Bill Ward is 84 years old. And as of June of 2019, he is still making trips to the Lake of the Woods to pursue smallmouth bass with a variety of modern-day Midwest finesse jigs and tactics. And according to Drew Reese of Rantoul, Kansas, who spends his summers at the Lake of the Woods, Ward remains a master at wielding a jig.

Endnotes

(1) For more history about Bill Ward, Virgil Ward, and Harold Ensley, please see the Midwest Finesse column at this link: https://www.in-fisherman.com/editorial/legends-of-the-heartland/156351.

(2) Here is a link to another Midwest Finesse column that focuses on the history of the marabou jig: https://www.in-fisherman.com/editorial/the-marabou-jig/156609.

(3) For more information about how, when, and where contemporary smallmouth bass anglers employ a marabou jig, please see the Midwest Finesse columns at these links:

https://www.in-fisherman.com/editorial/the-marabou-jig-according-to-jeff-gustafson/156036;

https://www.in-fisherman.com/editorial/the-marabou-jig-according-to-seth-feider/154420;

https://www.in-fisherman.com/editorial/the-marabou-jig-according-to-josh-douglas/154421.

(4) We sent Jeff Gustafson of Kenora, Ontario, who competes on the Bassmaster Elite Series and other tournament circuits, an email about Matt Straw’s “Sweet Marabou Treats” article.
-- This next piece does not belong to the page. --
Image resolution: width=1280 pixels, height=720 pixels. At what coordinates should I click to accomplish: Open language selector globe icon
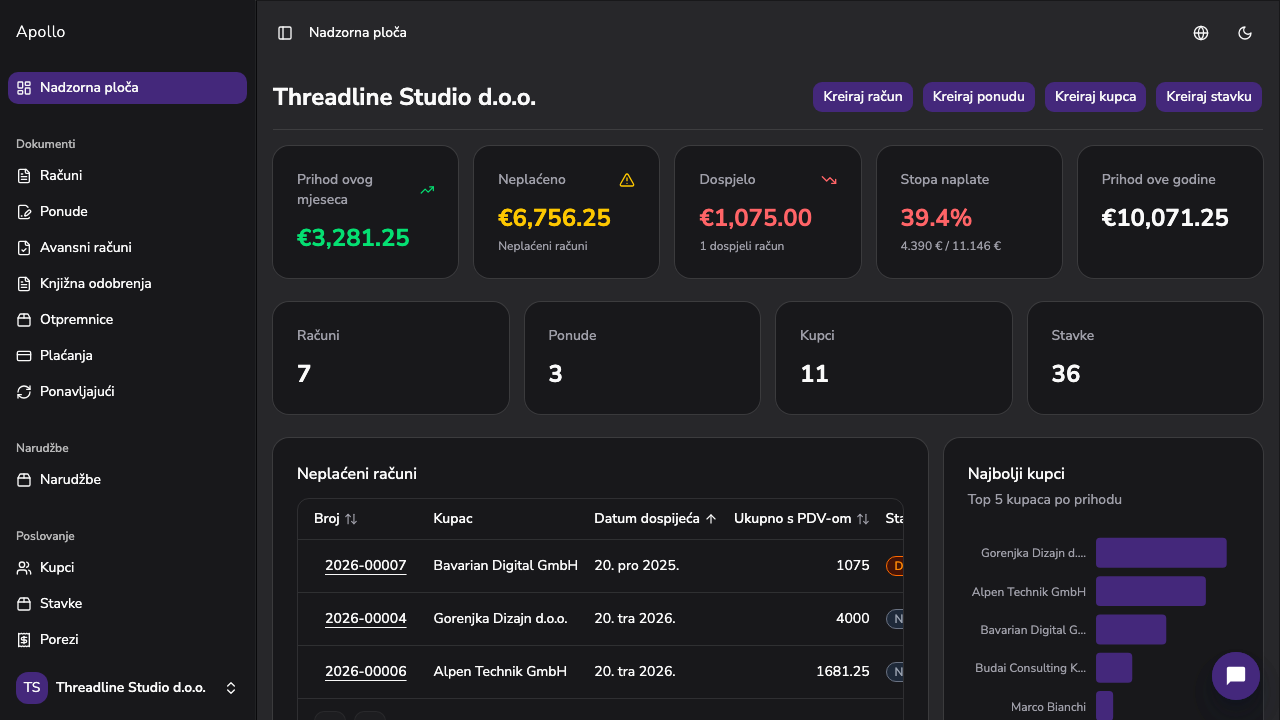(x=1201, y=33)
He was featured in the article’s lede. Gustafson replied in an email on April 13, 2019. He wrote: “Around Lake of the Woods, where the modern use of marabou jigs originated in my opinion, it was guides like the Lindsay brothers, Joe Pritchett and Hiram Archibald who used them to dominate local bass tournaments in the 90s before the secret finally got out. It stayed local until 2006/07 when anglers from our area started to have good results at the Sturgeon Bay Open on Lake Michigan...then it exploded and is now widely used around the Great Lakes and Midwest.”
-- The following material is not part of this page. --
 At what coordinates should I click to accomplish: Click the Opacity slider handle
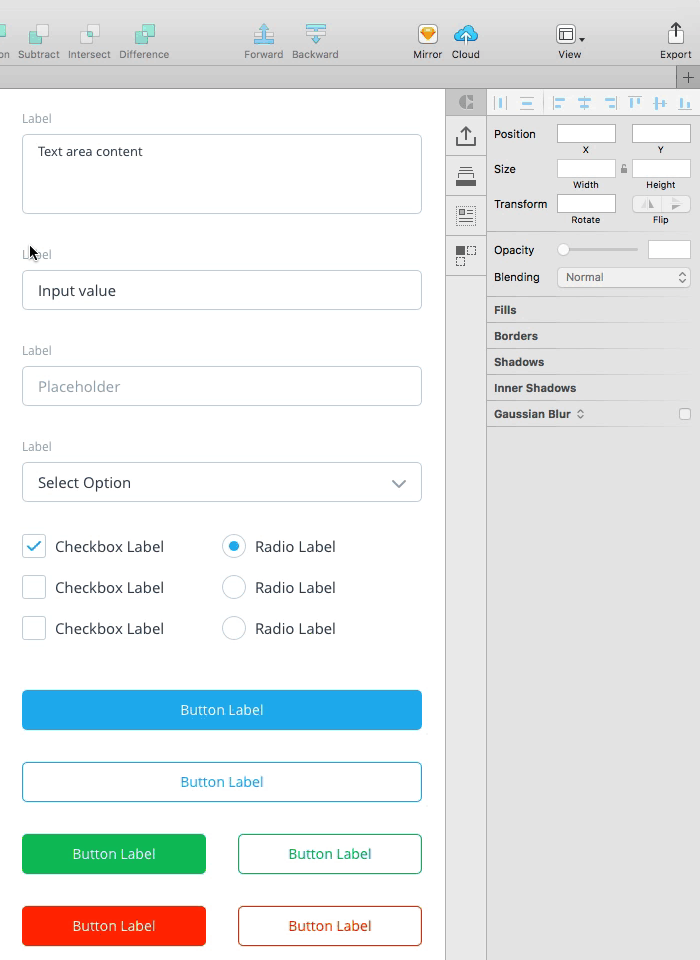tap(563, 250)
(5) Here are more links to websites that features Jeff Gustafson’s piscatorial insights:http://www.gussyoutdoors.com ; https://www.instagram.com/gussyoutdoors/; https://www.facebook.com/gussyoutdoors;https://twitter.com/GussyOutdoors

(6) I have always been infatuated with Matt Straw’s illuminations about angling for smallmouth bass with finesse tactics. In my eyes, he is the virtuoso of all the virtuosos in the world of piscatorial prose. My favorite one of his many articles is entitled “Smalltime Jigs, Big-time Smallmouths,” which was published in the March 1998 In-Fisherman magazine on pages 71-75.

And as I and other Midwest finesse anglers ponder about the history of the marabou jig, we are quite surprised that U.S. tournament anglers were not savvy about the effectiveness of the marabou jig for inveigling smallmouth bass. One reason why we are surprised is because Straw penned 14 long and detailed paragraphs in his 1998 article about how, where, and why Dave Lindsay, Norman Lindsay, Hiram Archibald, and Joe Pritchett employed a marabou jig. And it even notes that the Lindays used a marabou jig to help them catch some of the 51.34 pounds of smallmouth bass that they caught to win the 1997 Fort Francis Canadian Bass Championship at Rainey Lake.

In other words, it was 20 years ago that Straw initially reminded the modern-day angling world about the effectiveness of the jig that Wards introduced to Canada’s smallmouth bass 60 years ago.

(7) We exchanged several emails with Matt Straw about his “Sweet Marabou Treats” article. And in his June 16 email, he noted that he did not intend to write an entire “tutorial on the history of the marabou jig.” Instead of writing a complete history, his task was to focus on the effectiveness of the marabou jig for catching smallmouth bass. To accomplish that feat, he concentrated on the anglers who have won the majority of the smallmouth-bass tournaments in recent history, and these anglers happen to be Canadians. And in Straw’s astute perspective, these Canadian anglers’ insights provided “the most vivid testimony” of the effectiveness of the marabou jig.

He concluded this email by noting that he did not intend to blur the memory of the Wards “or the real history of the marabou jig.” But in retrospect, he wishes that he had thought to mention the Wards’ contribution to that history.